The normal things about Mrs. Graham of course attract the most attention. She was a natural star, and her posture was nicely demure. She wrote an autobiography by her own hand and took a kid-author's delight in the reception it got. She was faithful to her friends and attended their parties with a nice combination of amusement and fatalism. She did stray kindnesses (including to me) and she seemed to be hoping it would all go on more or less forever.
She was rich, famous, aristocratic, wealthy by lineage but convincingly self-made, the mother of four children, including a talented and industrious journalist and a successful male heir. She had money, a great newspaper, a Pulitzer Prize, and a lustrous court of friends and admirers.
One mourns her death, but this is a matter of form, surely. One (correctly) mourns everyone's death. I certainly did that of my own mother, who'd have been 90 one day later. But it is wise to struggle for perspective in such matters, and Mrs. Graham, patron of investigative thought and journalism, would surely have encouraged this.
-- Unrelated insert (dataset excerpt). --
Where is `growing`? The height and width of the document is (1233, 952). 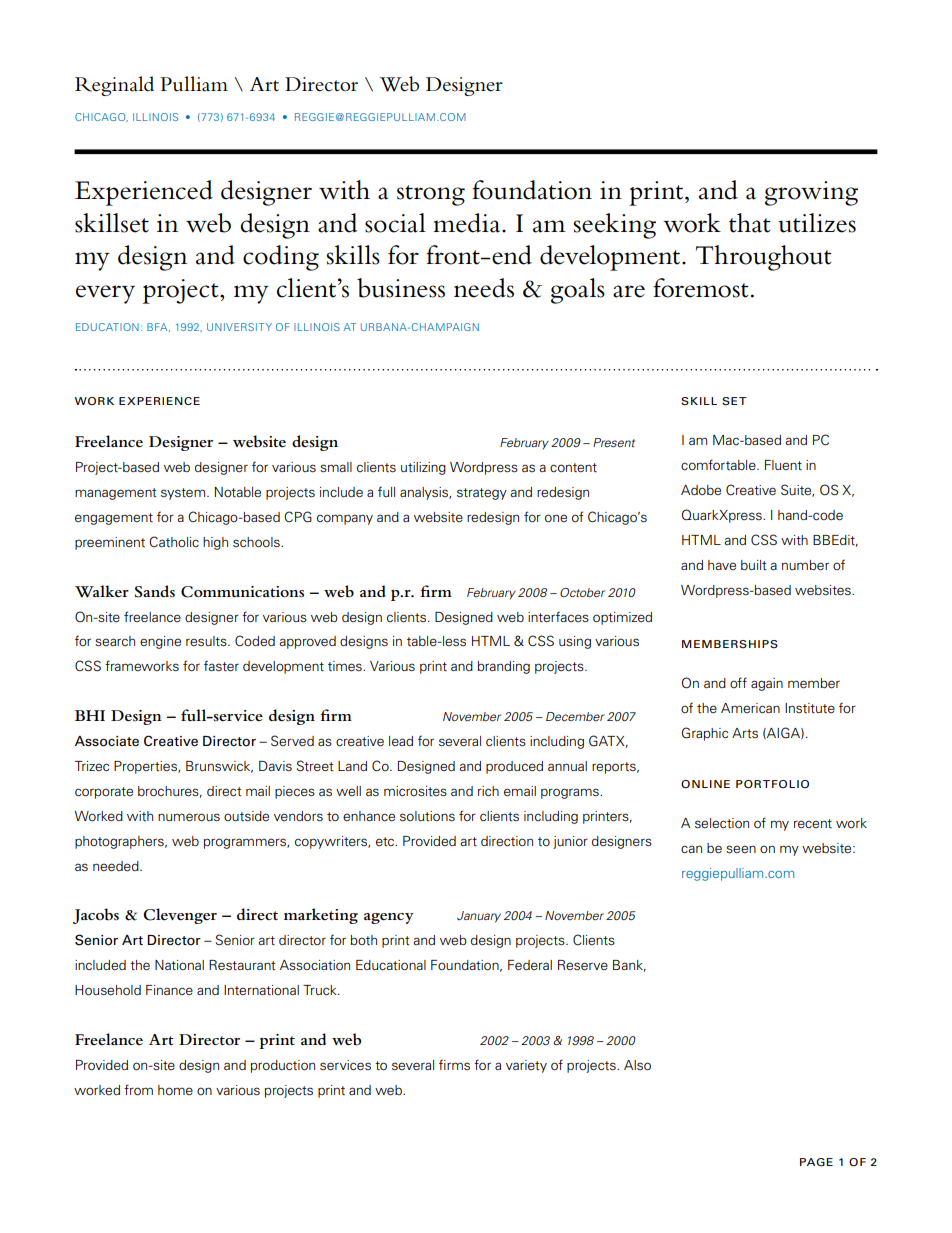
growing is located at coordinates (811, 193).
"What a terrible way to go," a friend remarked. One nods one's head when things like that are said, but on deliberation, this surely wasn't so. Mrs. Graham was 84, she tripped and fell over, lost consciousness and never regained it in the two days before her heart stopped beating.
There was a touch of the wry there: She had been going off to play bridge with Warren Buffett and Bill Gates. One doesn't know about her prowess in bridge, but a playful imagination wonders: If the bridge game had been consummated, would Buffett or Gates have ended up owning the Washington Post? My journalist son reminds me that Malcolm Forbes Sr. played bridge in London one night with Warren Buffett, got into his airplane (The Capitalist Tool), landed in New York and forthwith died.
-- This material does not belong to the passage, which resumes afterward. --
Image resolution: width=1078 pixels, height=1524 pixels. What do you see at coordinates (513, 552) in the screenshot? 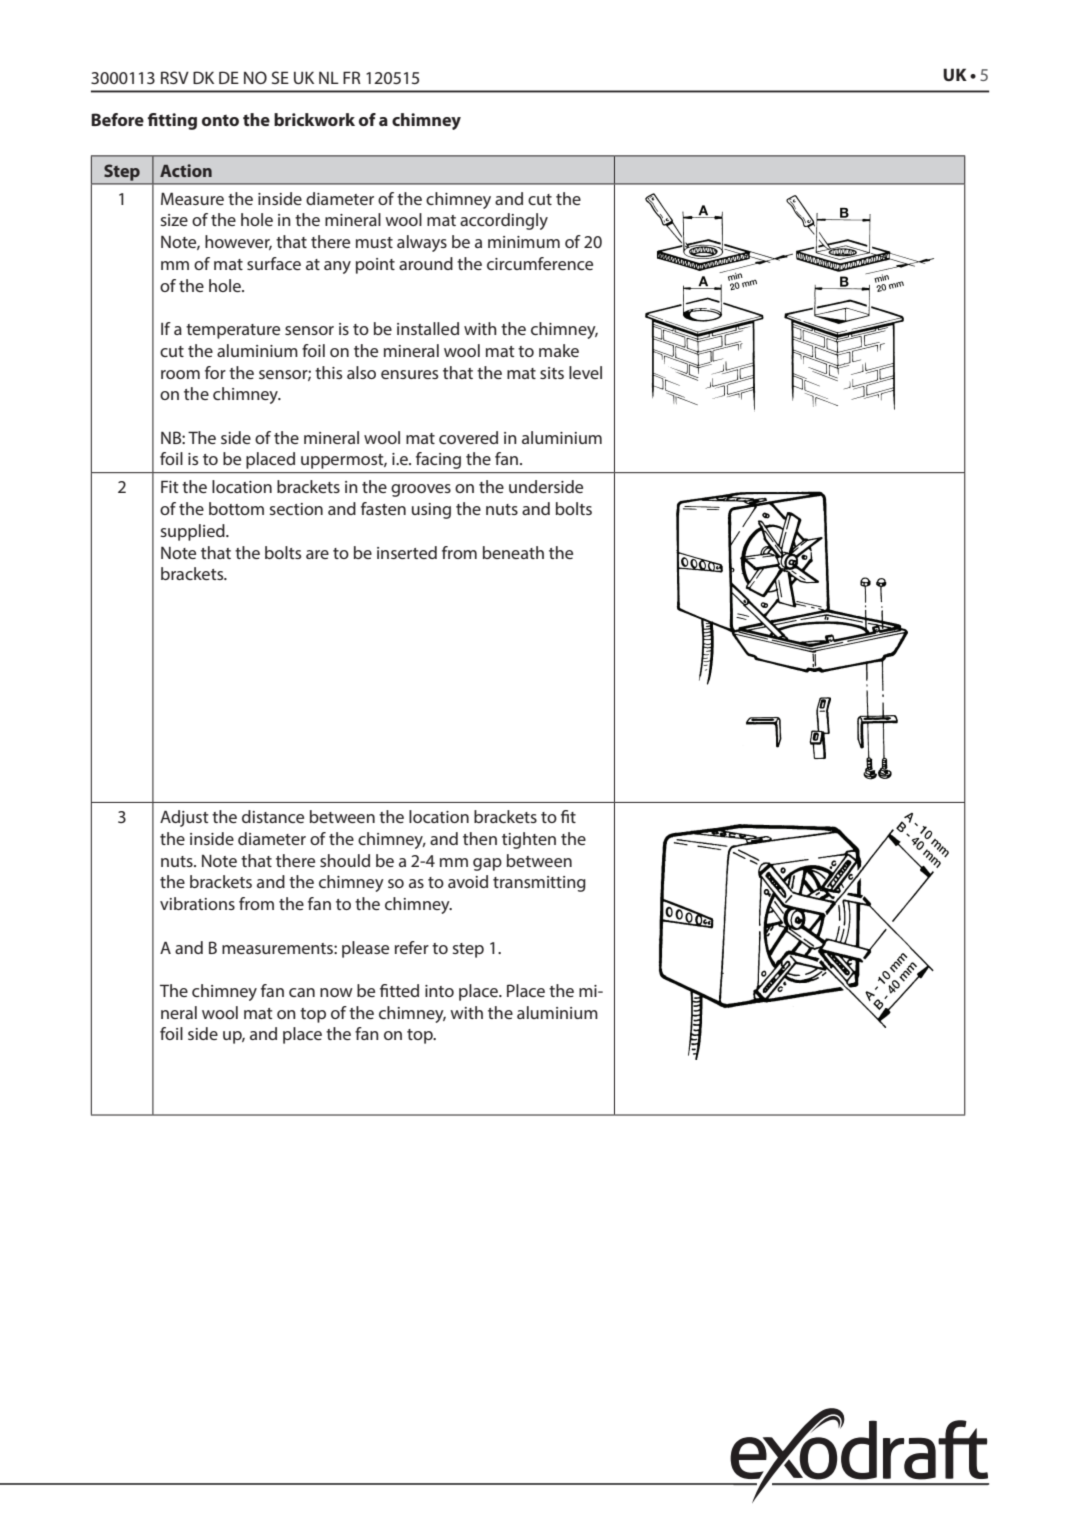
I see `beneath` at bounding box center [513, 552].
Ironies reach out to provide some distraction from the natural gloom of the mourner. And go further, reminding us that mortality is an aspect of the human condition, and that however hard we fight against its implications, it is there and can be said to be mercifully there, when one broods on some of the alternatives. There are millions alive today who, while not hoping for death (to do that is contra naturam, a defiance of biological impulses), must, at moments, subconsciously wish that it had come some time before the suffering set in.
The theological idea that life should be continued for as long as possible derives from the conviction that life is an act of divine grace, not to be rejected. The four great religions frown on suicide. But two movements are loose in modern times that undermine that conviction. The first is the general secularization, which preaches simply that euthanasia is perfectly OK if that's what you want.
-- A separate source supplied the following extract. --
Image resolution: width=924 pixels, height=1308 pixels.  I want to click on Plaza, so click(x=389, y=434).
The second qualifier is the extraordinary success of the science of longevity. Dr. Sherwin Nuland in his seminal book on how we die, accosts the problem. He begins by telling us that it is a temperamental given that if someone stricken by an accident or an ill turn in health submits to the care of young doctors, they will do everything in their power to keep the patient alive: This is a primal professional instinct. And Dr. Nuland himself, against his strategic judgment later in life, struggled to keep a doomed brother alive, and acquiesced in the mores of life preservation.
Well, Mrs. Graham is no longer there, to govern, to befriend, to enjoy and be enjoyed. But perhaps the mourners will reflect, at her funeral on Monday at the National Cathedral, on what many, including her gifted daughter Lally Weymouth, should permit themselves to think, even if they cannot say it, which is: That was, really, a wonderful way to go.